From the foregoing description of recoil reduction system 8, it is apparent that this invention compensates for the major cause of recoil in a ball and powder type weapon. As mentioned recoil reduction system 8 also reduces breech noise. However, recoil reduction system 8 provides some additional advantages that may not be apparent from the foregoing description. For example, in a shoulder held rifle, some of the recoil is absorbed by the weight of the rife. Therefore with recoil reduction system 8, the overall weight of a rifle can be reduced. This also holds true for cannons and other ball and powder type weapons. The recoil of a cannon caused by the air rushing back into the bore is in many cannons quite violent and the overall weight plus the mount for the cannon must be able to withstand the violent shock. With recoil reduction system 8, the weight of the cannon can be reduced and the weight of the cannon mount can be reduced and the design can be simplified. Further, recoil reduction system 8 does not materially affect the breech pressure of the weapon; therefore, the range of a weapon is not reduced by recoil reduction system 8. In addition, other conventional recoil reduction systems such as a muzzle brake can be used in combination with recoil reduction system 8 to provide a ball and powder type weapon that is almost totally recoiless. From the foregoing discussion, it should be apparent that recoil reduction system 8 not only counters the major cause of recoil in a ball and powder type weapon to thereby substantially reduce recoil but also provides additional advantages.

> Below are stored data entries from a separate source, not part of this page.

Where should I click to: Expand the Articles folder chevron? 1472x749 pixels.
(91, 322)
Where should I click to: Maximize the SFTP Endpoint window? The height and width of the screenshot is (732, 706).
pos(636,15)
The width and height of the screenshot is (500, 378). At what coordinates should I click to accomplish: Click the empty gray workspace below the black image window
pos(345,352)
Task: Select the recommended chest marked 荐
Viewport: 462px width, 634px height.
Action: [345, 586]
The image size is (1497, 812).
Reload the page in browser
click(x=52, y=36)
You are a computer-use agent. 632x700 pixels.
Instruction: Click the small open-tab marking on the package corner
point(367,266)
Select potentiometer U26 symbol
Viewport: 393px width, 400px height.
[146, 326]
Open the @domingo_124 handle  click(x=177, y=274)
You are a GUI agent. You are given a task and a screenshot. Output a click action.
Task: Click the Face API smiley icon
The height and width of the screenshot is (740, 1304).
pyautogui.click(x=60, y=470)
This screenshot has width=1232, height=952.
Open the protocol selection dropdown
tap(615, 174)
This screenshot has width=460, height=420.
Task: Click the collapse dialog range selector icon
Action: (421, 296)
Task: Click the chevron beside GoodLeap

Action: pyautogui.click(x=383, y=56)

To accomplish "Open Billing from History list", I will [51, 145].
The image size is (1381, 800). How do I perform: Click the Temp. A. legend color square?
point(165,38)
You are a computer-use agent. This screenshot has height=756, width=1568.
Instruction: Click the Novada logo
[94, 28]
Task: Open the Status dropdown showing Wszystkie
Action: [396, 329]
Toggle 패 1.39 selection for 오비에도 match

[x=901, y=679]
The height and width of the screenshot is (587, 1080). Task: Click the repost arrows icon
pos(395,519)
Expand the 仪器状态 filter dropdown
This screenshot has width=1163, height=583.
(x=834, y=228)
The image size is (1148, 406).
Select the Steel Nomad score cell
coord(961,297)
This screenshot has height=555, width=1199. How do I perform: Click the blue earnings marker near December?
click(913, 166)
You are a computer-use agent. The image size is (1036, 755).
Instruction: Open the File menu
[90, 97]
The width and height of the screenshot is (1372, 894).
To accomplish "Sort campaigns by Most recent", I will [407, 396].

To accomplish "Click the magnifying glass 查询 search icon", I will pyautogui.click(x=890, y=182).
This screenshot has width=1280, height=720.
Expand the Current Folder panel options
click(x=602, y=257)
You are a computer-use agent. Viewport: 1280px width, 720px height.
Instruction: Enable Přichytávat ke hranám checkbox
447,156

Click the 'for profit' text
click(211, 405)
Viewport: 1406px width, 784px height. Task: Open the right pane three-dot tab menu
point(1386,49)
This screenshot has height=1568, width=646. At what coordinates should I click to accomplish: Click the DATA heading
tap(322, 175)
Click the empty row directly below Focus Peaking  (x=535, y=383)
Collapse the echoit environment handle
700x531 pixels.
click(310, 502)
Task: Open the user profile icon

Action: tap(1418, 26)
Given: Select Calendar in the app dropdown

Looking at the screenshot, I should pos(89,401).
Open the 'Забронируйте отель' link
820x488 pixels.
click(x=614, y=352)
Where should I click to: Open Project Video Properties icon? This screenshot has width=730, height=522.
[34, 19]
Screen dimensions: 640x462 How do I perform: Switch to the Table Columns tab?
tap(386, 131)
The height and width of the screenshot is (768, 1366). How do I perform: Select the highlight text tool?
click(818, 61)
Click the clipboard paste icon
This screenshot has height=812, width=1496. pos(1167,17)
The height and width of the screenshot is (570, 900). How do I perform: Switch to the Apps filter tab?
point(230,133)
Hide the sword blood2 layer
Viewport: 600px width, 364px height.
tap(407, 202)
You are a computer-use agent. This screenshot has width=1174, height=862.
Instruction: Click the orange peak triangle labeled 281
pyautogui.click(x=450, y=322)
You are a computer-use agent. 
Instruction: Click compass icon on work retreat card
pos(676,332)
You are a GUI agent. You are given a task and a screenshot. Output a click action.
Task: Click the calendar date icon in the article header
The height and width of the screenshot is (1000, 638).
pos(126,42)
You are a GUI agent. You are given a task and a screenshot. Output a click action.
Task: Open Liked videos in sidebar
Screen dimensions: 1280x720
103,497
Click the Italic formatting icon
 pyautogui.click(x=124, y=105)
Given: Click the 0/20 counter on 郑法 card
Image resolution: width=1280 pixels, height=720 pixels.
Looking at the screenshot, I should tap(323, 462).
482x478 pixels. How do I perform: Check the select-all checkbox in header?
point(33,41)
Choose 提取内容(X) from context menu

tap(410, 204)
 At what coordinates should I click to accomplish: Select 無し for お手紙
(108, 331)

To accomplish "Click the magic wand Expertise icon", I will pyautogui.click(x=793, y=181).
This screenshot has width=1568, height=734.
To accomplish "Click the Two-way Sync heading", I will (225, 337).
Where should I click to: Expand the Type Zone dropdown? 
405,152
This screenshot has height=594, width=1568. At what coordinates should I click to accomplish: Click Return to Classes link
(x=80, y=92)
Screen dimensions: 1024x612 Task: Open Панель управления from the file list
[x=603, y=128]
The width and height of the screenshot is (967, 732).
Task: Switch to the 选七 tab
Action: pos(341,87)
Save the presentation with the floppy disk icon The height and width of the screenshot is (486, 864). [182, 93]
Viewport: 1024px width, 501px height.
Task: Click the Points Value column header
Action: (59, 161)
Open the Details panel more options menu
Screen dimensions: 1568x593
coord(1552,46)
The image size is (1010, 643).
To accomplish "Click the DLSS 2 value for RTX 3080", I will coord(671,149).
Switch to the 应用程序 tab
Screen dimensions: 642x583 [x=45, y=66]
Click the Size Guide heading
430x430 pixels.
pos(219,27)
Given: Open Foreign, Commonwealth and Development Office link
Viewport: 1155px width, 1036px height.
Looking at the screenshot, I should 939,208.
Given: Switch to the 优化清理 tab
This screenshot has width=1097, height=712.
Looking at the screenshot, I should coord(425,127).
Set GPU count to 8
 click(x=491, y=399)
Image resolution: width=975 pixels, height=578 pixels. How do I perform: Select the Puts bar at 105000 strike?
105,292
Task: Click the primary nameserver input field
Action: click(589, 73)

While the invention is shown and described with reference to a specific embodiment, it will be obvious to those skilled in the art that changes and modifications other than those specifically mentioned herein can also be made to this specific embodiment without departing from the spirit and scope of the invention as set forth in the claims.

Claims

1. A recoil reduction system for ball and powder type weapons comprising:

a plurality of gas storage chambers surrounding at least a part of the barrel structure of a ball and powder type weapon in the area of the breech of said ball and powder type weapons, each one of said plurality of gas storage chambers being cylindrical in shape and being so positioned that the axis of each said cylindrical shaped gas chamber is parallel with the axis of said breech;

a plurality of narrow channels equal in number to said plurality of gas storage chambers, a different one of said plurality of narrow channels forming a passageway between each one of said plurality of gas storage chambers and the bore of said ball and powder type weapon, said narrow channels being so located that each one of said plurality of narrow channels communicates with said bore in said breech area of said ball and powder type weapon but in front of the area of said breech in which the powder of said ball and powder is located, whereby gases from said bore will, after said ball and powder type weapon is fired, flow through said plurality of narrow channels into said plurality of chambers and out of said plurality of chambers back into said bore when the pressure in said bore is less than the pressure in said plurality of chambers; and

a plurality of adjustable needle valves equal in number to said plurality of chambers, each one of said adjustable needle valves having a point at one end, a different one of said plurality of adjustable needle valves extending into each one of said plurality of gas storage chambers such that said point on said one end of each of said plurality of adjustable needle valves is aligned with the said narrow channel of said plurality of narrow channels associated with the said gas storage chamber into which that adjustable needle extends, each one of said needle valves being continuously and independently adjustable.

2. A recoil reduction system as defined in claim 1 wherein each one of said plurality of gas storage chambers is open at one end and wherein a plurality of removable plugs equal in number to said plurality of gas storage chambers is provided, a different one of said plurality of plugs being secured in said open end of each one of said plurality of gas storage chambers.